В чем же состоит интерпретация разума? Она — в открытии сущности как закона любовной серии. В области любви это значит, что сущность не отделяется от некоего типа общности, от общности серии — ее подлинной общности. Всякое страдание — уникально, так как его испытывают, так как оно вызвано определенным существом и располагается в недрах определенной любви. Однако поскольку эти страдания порождаются и запечатлеваются, постольку разум может выделять в них нечто общее, что является также и радостью. Произведение искусства — это «знамение радости, ибо говорит нам, что в каждой любви общее — заключено в особенном, и, переходя от второго к первому, — т. е. пренебрегая причиной и углубляясь в сущность— с помощью определенной гимнастики, мы обретаем стойкость в невзгодах»13. Мы повторяем страдания. Каждый раз оно — особенное. Однако сам факт повторения — всегда радостен, он то и создает общую радость. Или точнее, факты — неповторимы и всегда печальны, но извлекаемая из них идея — радостна и всеобща, ибо любовное повторение неотделимо от закона поступательного движения, благодаря которому мы приближаемся к осознанию идеи, трансформирующей наши страдания в радость.
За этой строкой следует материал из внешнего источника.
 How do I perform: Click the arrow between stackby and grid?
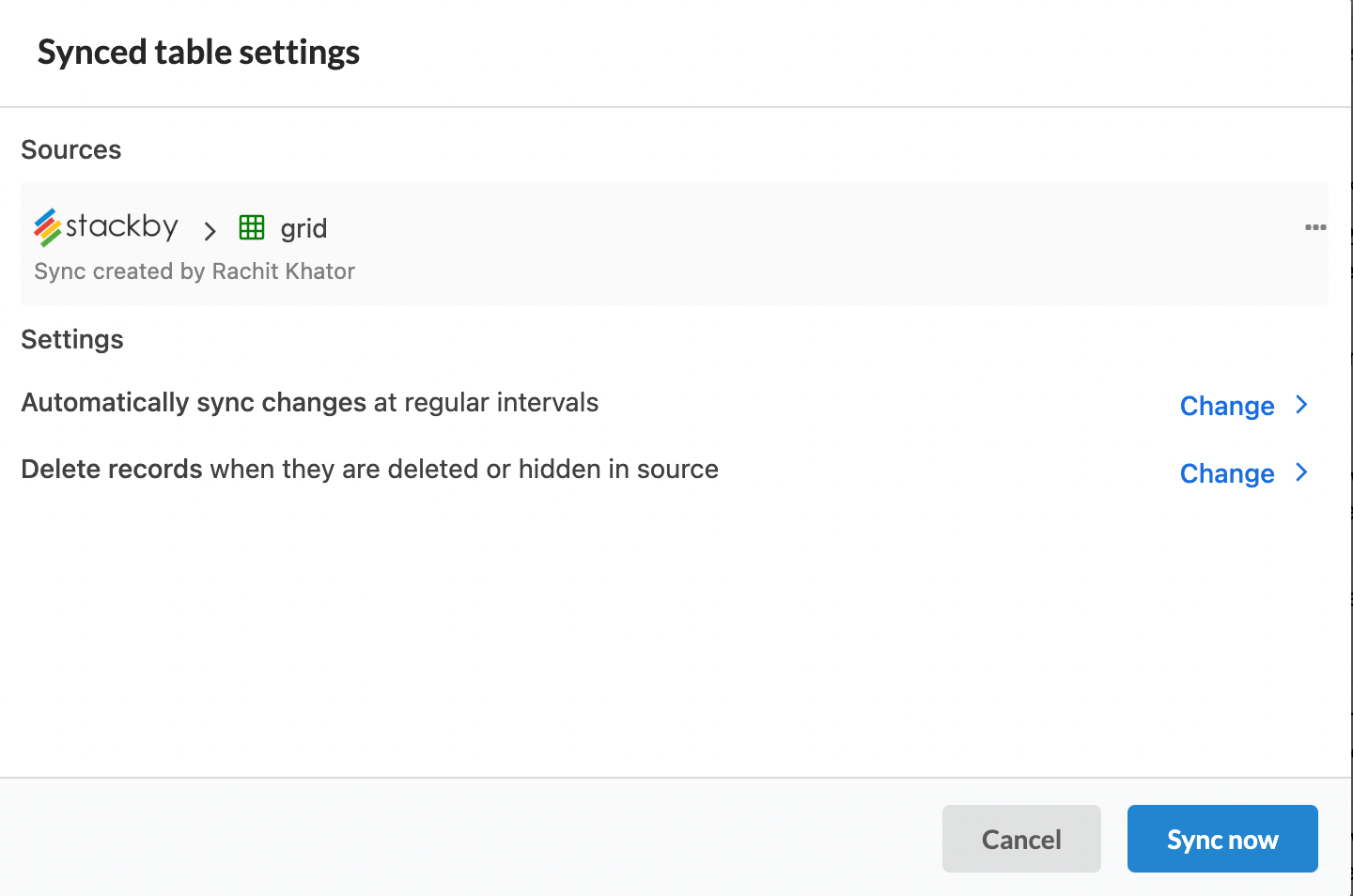click(x=210, y=230)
Мы начинаем догадываться, что, по-видимому, наши страдания не зависят от предмета любви. Они — «уловки» и «выходки», которые мы проделываем с собой, либо, еще лучше — ловушки или кокетство Идеи, веселье Сущности. То, что повторяется — трагично, но само повторение — комично; или, если точнее, существует радость осознаваемого повторения, счастье постижения закона. Из частных огорчений мы извлекаем общую Идею, именно она — первична: она уже была, и как закон серии проявлялась также и в ее первых элементах. Юмор состоит в том, что радость Идеи обнаруживается в печали, предстает как печаль. Таким образом, конец уже присутствует в начале: «Идеи суть заместители печали… Причем, заместители только в порядке времени, ибо представляется, что первичный элемент — это идея, а печаль — только способ, каким определенные идеи проникают в нас»14.
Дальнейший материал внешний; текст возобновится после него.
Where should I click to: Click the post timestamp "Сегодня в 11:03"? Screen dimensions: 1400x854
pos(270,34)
Так действует разум: в противоположность чувственности он трансформирует наши страдания в радость, а особенное — во всеобщее. Только разум способен раскрыть общность и отыскать в ней радость. Он открывает в конце то, что неизменно присутствовало с самого начала. Пусть любимые существа не являются самостоятельными причинами. Они, в любом случае, — составные, сменяющие друг друга, элементы единой серии, живые картины некоего внутреннего спектакля, в них отражается сущность. «Каждый человек, заставляющий нас страдать, быть может, связывает нас с божественным, частичным выражением и последней ступенькой которого он является; с тем божественным, созерцание которого как идеи мгновенно дарует радость вместо пережитого горя. Все искусство жить состоит в том, чтобы использовать людей, причиняющих нам боль, лишь как ступеньки, по которым мы восходим к божественной форме и, таким образом, наполняем повседневную жизнь божественным»15.
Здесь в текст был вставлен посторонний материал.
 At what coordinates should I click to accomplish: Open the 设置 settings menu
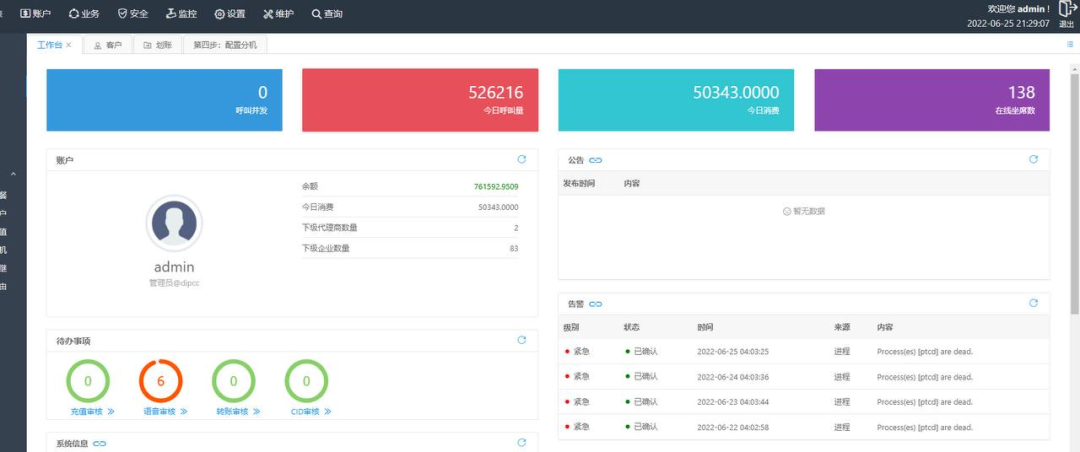click(x=230, y=14)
Итак, сущность воплощается в знаках любви, но непременно в форме серий, следовательно, в форме общности. Сущность— всегда различие. Но в любви различие не осознается: оно становится в некотором смысле родовым или характерным признаком и детерминирует повторения, элементы которого бесконечно мало и едва уловимо отличаются друг от друга. Короче говоря, сущность переняла и усвоила общность Темы или Идеи, воплощающей закон серии наших любовных увлечений. Поэтому-то и обнаружение сущности, ее выборка из знаков любви, в которых она воплощена, зависит от внешних условий и от субъективных случайностей в большей степени, чем это имеет место в чувственных знаках. Сван — великий инициатор бессознательного, начальная точка серии. Но как не сожалеть о принесенных в жертву темах, выпавших из поля зрения сущностях, о тех лейбницианских возможностях, что так и не перешли в действительность, а потому не позволили развернуться иным сериям, иным обстоятельствам и иным ситуациям16! Безусловно, Идея предопределяет серию наших субъективных состояний, но именно случайность субъективных связей предопределяет выбор самой Идеи. Вот почему соблазн субъективистской интерпретации более силен в любви, чем в чувственных знаках:

всякая любовь связана с абсолютно субъективными ассоциациями идей и впечатлений, а окончание любви совпадает с уничтожением некоторой «доли» ассоциаций и похоже на кровоизлияние в мозг при разрыве артерий17.

Случайность избрания любимого существа лучше всего показывает, что выбор носит внешний характер. В нашем опыте есть не только неудавшиеся любовные увлечения, которые, при стечении определенных обстоятельств, могли бы состоятся [мадмуазель Стермари]. Но и наши состоявшиеся романы, и серия, которую они, следуя друг за другом, формируют, воплощая именно эту сущность, а не другую, зависят от случайностей, от условий и от внешних факторов.